Das Vorbild der Mediendemokratie und die alte Theorie der ruhigen Hand: Niccolò Machiavellis „Der Fürst“ bestimmt die Prinzipien des Kanzlers

von RALPH BOLLMANN

Rudolf Scharping kann sich die Arbeit am neuen Grundsatzprogramm der SPD eigentlich sparen. Denn die Prinzipien, nach denen Kanzler Gerhard Schröder regiert, sind an anderer Stelle bereits viel präziser zusammengefasst – und soeben neu erschienen. Das schmale Bändchen stammt aus der Feder des florentinischen Philosophen Niccolò Machiavelli und trägt den Titel „Der Fürst“.

Dieser Titel ist Programm. Nicht irgendwelche politischen Inhalte stehen im Mittelpunkt des Buchs, sondern die Person des Herrschers. Machiavelli geht es wie Medienkanzler Schröder primär um die Frage, wie sich die Regierenden in der Öffentlichkeit darstellen müssen, um die Macht zu erwerben und zu erhalten. Noch dazu präsentiert der Autor diese Handlungsanweisungen für erfolgreiches Regieren in einer Form, die für unsere Häppchengesellschaft höchst verdaulich ist. Wer das Wesentliche erfahren will, braucht nur die Kapitel 15 bis 24 zu lesen. Sie nehmen nicht mehr als 40 Druckseiten ein.

Sogar die neueste Volte der Schröder’schen Strategie, die „Politik der ruhigen Hand“, lässt sich auf Machiavelli zurückführen.

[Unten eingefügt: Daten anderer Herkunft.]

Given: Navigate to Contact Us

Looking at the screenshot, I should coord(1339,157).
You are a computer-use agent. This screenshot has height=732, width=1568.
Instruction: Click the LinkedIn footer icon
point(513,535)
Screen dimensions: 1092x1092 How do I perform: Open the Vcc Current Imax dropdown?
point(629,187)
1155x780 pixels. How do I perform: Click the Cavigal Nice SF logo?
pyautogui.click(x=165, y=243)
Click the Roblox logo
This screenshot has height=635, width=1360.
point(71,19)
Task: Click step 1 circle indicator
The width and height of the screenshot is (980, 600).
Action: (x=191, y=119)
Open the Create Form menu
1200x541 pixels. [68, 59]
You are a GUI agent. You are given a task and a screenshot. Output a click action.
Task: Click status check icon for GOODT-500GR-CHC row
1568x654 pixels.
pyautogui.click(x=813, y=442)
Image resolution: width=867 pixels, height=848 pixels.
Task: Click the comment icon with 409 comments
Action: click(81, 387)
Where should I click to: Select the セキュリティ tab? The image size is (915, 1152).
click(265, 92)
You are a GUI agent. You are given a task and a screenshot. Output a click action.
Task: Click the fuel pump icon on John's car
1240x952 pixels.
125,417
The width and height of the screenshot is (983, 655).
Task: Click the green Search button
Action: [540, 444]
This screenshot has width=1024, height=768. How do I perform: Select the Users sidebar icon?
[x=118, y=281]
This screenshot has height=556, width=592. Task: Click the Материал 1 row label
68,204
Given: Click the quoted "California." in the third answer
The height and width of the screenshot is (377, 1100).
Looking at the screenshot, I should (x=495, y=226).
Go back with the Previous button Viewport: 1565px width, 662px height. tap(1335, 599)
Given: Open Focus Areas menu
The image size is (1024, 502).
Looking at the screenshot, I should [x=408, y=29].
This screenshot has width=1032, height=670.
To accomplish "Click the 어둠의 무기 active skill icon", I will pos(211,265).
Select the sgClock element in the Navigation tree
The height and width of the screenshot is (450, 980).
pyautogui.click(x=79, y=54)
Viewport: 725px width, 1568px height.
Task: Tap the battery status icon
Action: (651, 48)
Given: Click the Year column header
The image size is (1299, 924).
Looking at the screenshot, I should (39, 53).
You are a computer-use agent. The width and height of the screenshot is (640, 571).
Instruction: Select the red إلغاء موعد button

Mit allzu großer Reformfreude, das war auch dem Florentiner schon klar, kann sich ein Herrscher beim Volk nur unbeliebt machen: „Der Neuordner hat alle die zu Feinden, die sich in der alten Ordnung wohlbefinden, und laue Mitstreiter in denen, welche bei der Neuordnung zu gewinnen hoffen.“ An Neues glaubten die Menschen nicht eher, als bis sie es „mit den Händen greifen können“.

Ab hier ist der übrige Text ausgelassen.